DATA PROVIDED:
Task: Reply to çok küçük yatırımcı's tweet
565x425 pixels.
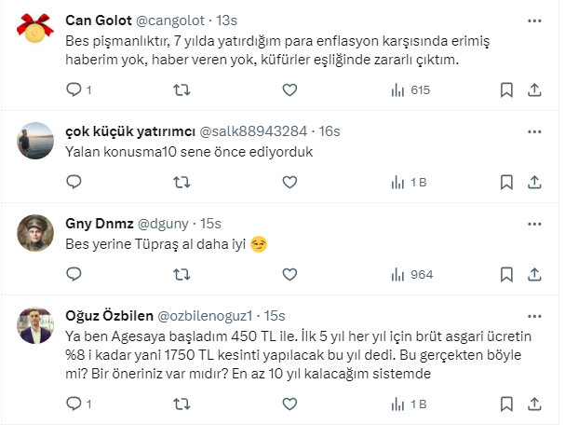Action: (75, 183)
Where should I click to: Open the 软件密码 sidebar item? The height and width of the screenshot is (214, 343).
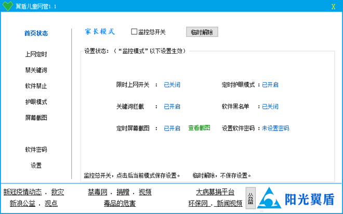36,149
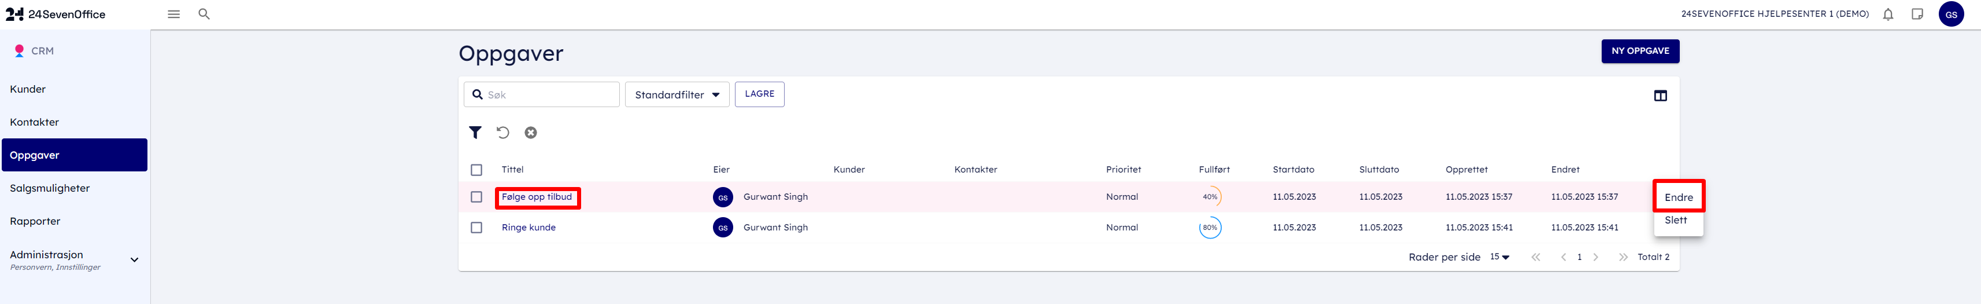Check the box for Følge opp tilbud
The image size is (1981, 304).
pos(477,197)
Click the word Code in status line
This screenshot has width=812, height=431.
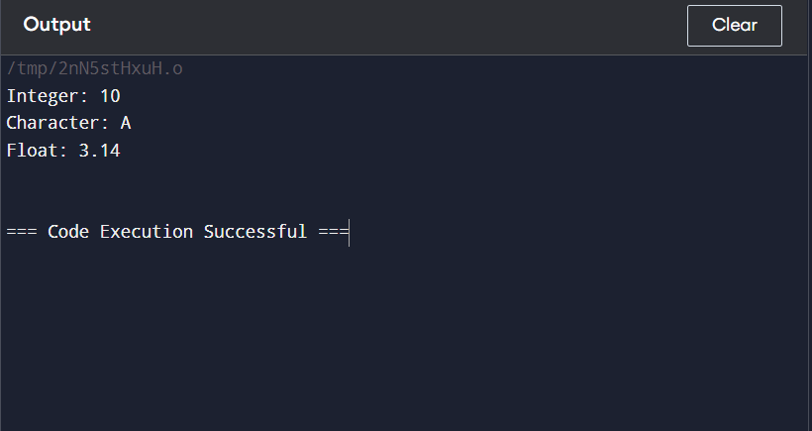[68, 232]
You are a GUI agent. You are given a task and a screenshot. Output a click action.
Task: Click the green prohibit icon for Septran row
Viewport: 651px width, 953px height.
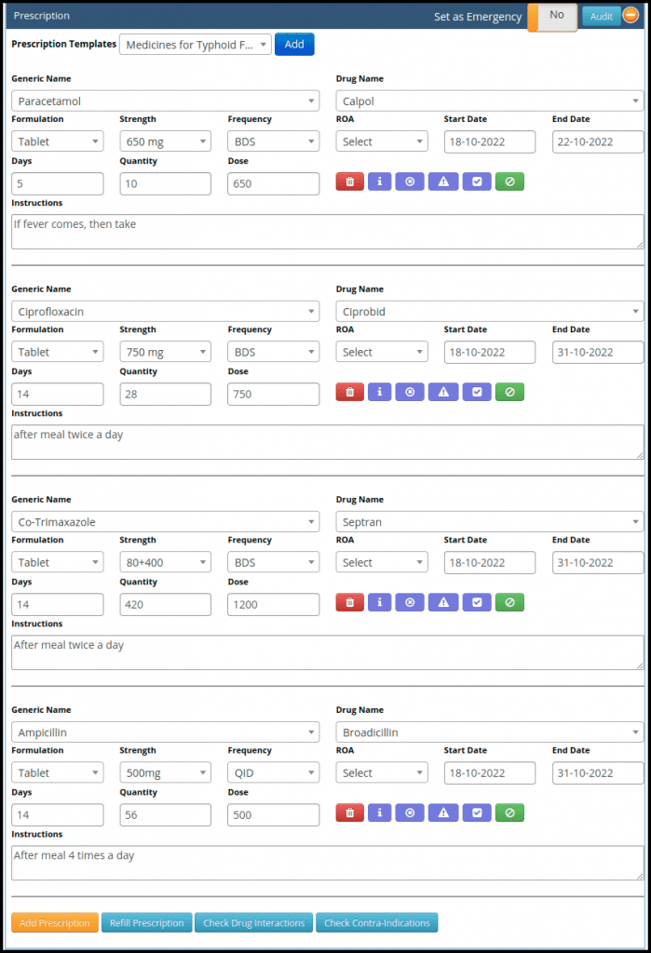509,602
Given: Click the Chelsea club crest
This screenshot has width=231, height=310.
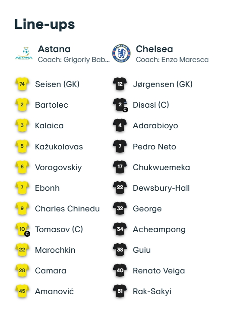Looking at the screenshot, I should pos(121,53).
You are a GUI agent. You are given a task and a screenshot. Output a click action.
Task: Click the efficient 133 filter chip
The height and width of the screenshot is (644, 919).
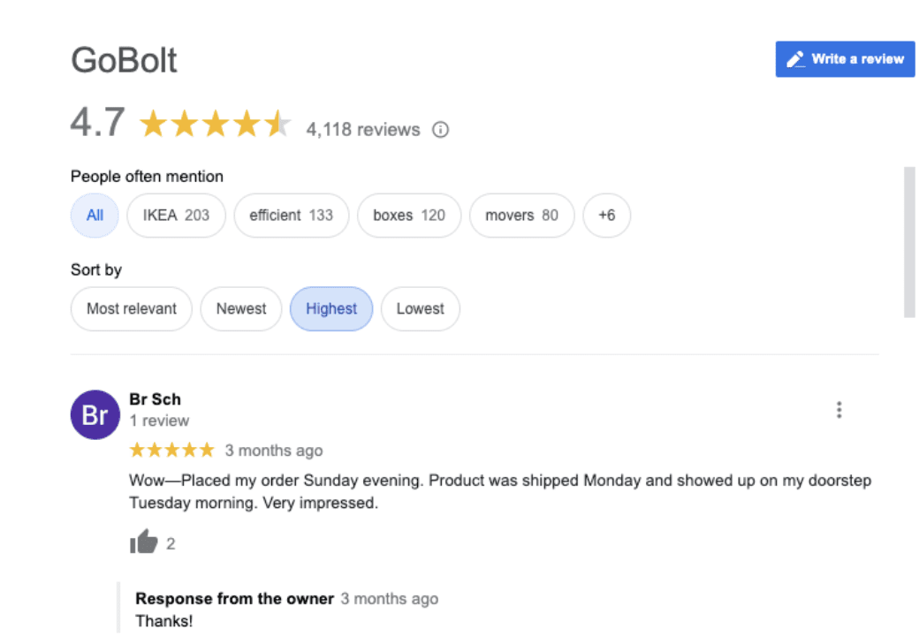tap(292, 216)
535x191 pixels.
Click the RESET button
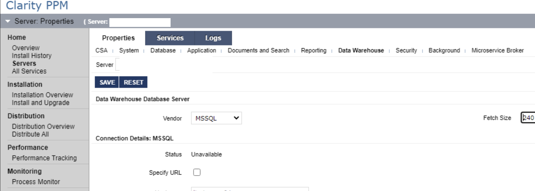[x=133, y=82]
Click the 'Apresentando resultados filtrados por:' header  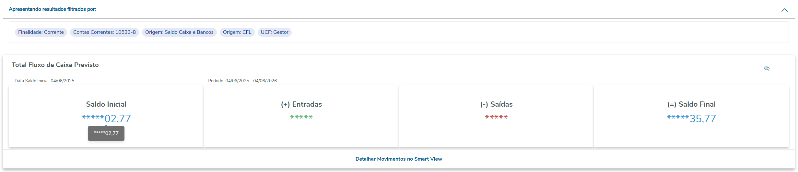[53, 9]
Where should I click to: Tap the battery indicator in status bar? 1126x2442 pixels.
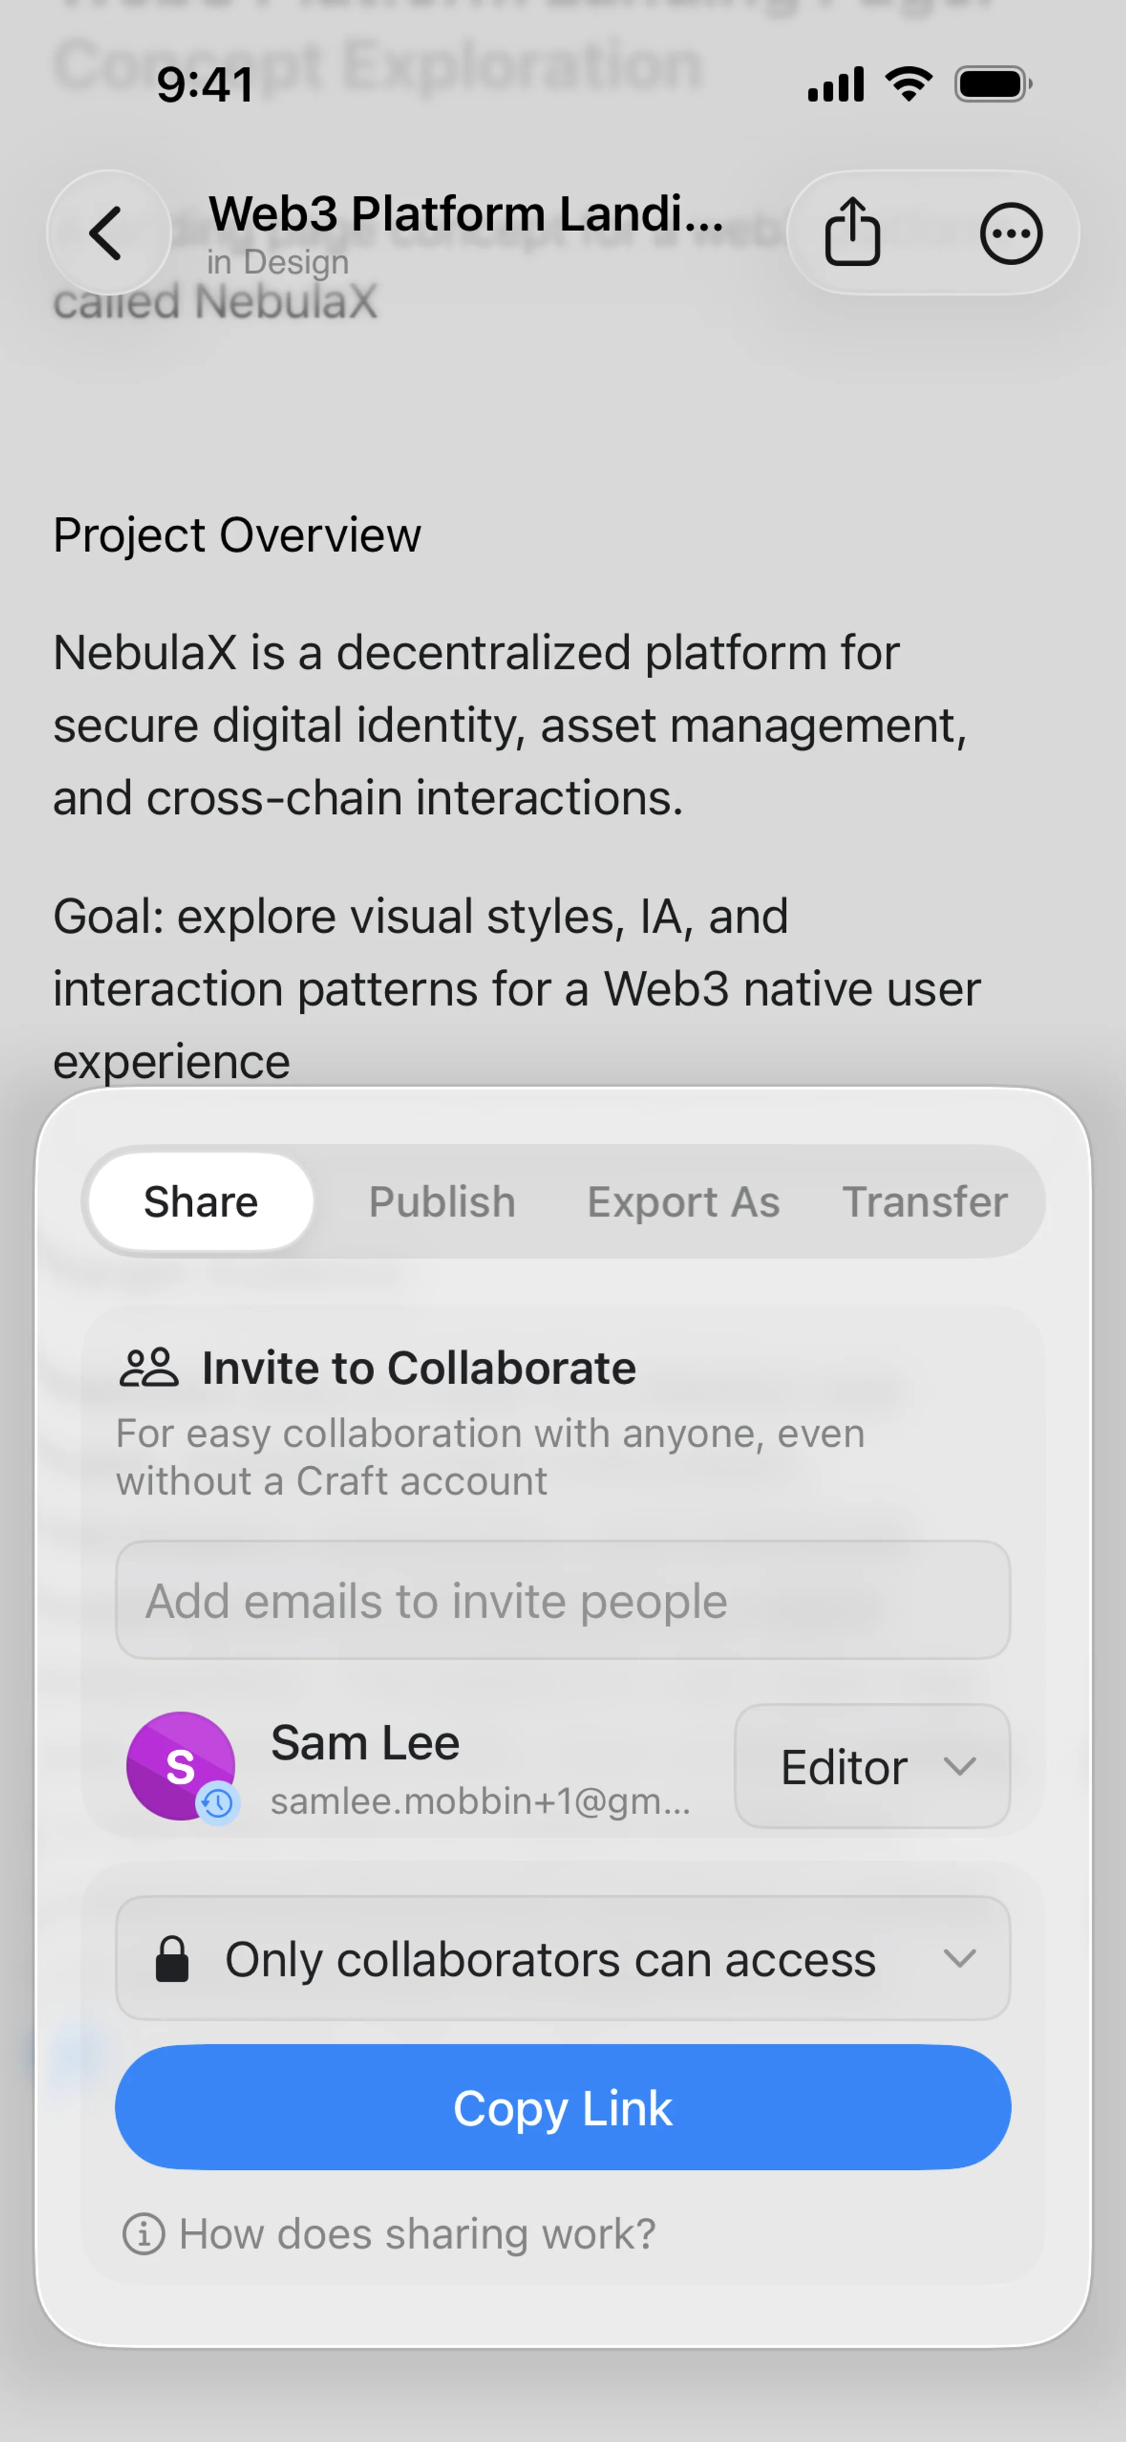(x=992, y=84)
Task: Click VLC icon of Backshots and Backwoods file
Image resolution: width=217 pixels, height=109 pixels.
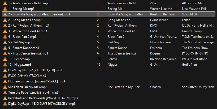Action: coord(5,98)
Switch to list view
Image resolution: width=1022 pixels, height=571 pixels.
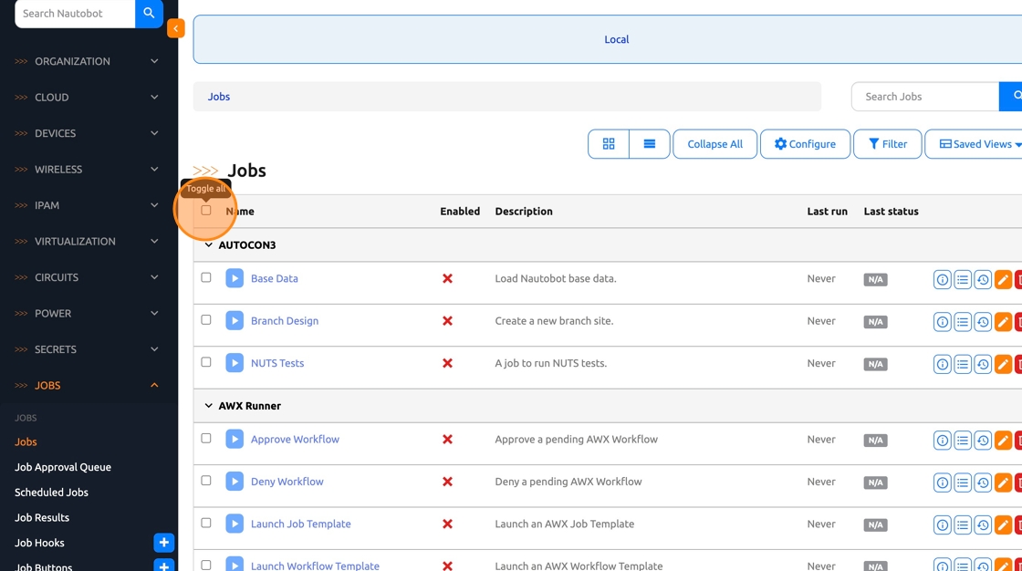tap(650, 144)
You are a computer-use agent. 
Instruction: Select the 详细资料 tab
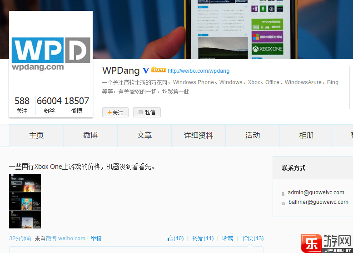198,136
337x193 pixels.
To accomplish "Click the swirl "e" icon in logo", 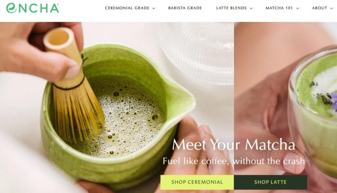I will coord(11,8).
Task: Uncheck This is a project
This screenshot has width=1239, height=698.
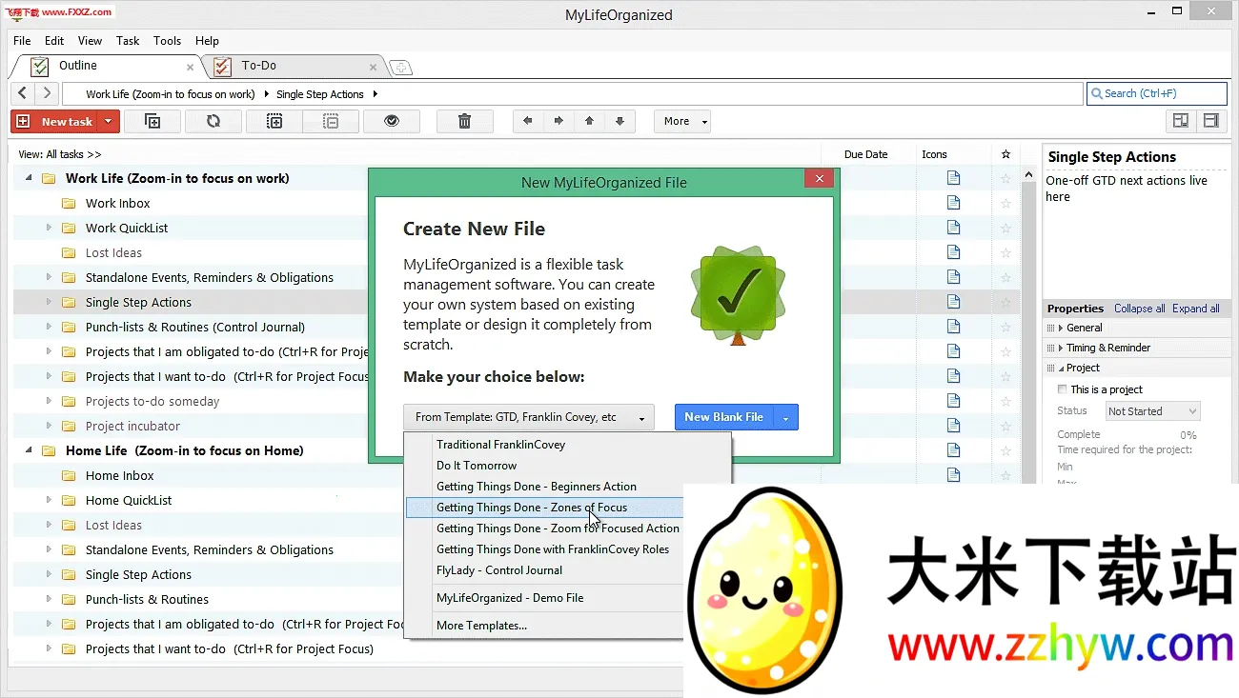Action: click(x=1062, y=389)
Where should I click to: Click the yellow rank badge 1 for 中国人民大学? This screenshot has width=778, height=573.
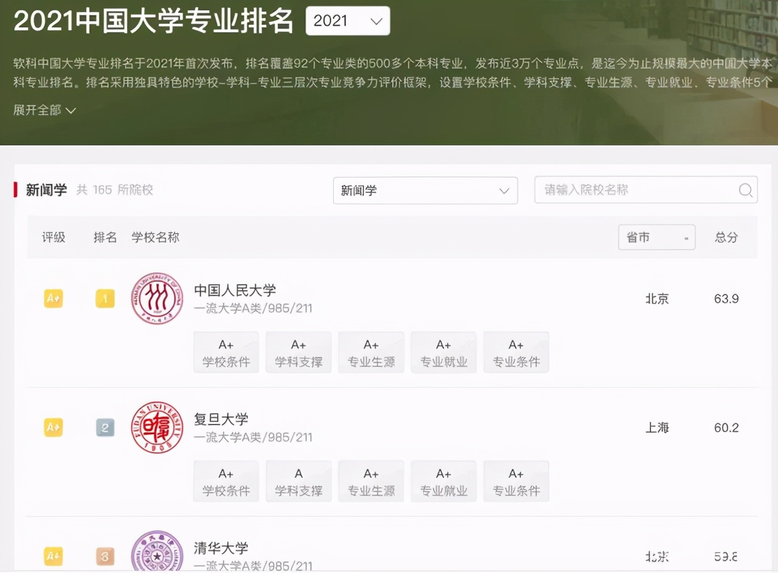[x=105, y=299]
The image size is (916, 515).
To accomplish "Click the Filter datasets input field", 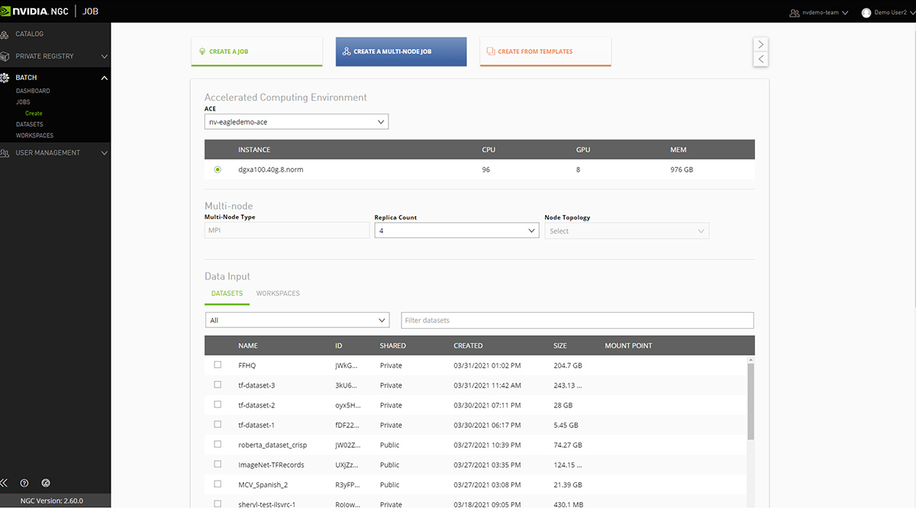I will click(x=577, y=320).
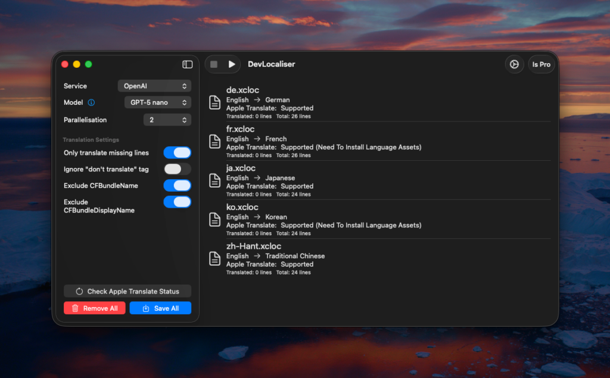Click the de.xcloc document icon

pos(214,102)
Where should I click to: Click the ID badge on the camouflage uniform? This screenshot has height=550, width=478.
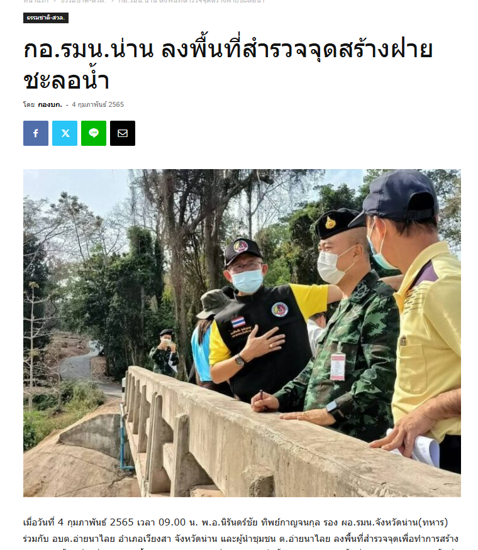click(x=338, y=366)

TASK DETAILS: Restate word for word each line from the top of the listing down to and including the line that holds "Given: Click the Chelsea club crest". Drop any pictures.

THE ANSWER:
Task: Reply to çok küçük yatırımcı's tweet
565x425 pixels.
Action: (75, 183)
Where should I click to: Open the 软件密码 sidebar item? The height and width of the screenshot is (214, 343).
36,149
Check the box for Følge opp tilbud
The image size is (1981, 304).
pos(477,197)
Click the word Code in status line
This screenshot has width=812, height=431.
[68, 232]
You are a GUI agent. You are given a task and a screenshot. Output a click action.
Task: Click the green prohibit icon for Septran row
Viewport: 651px width, 953px height.
509,602
Given: Click the Chelsea club crest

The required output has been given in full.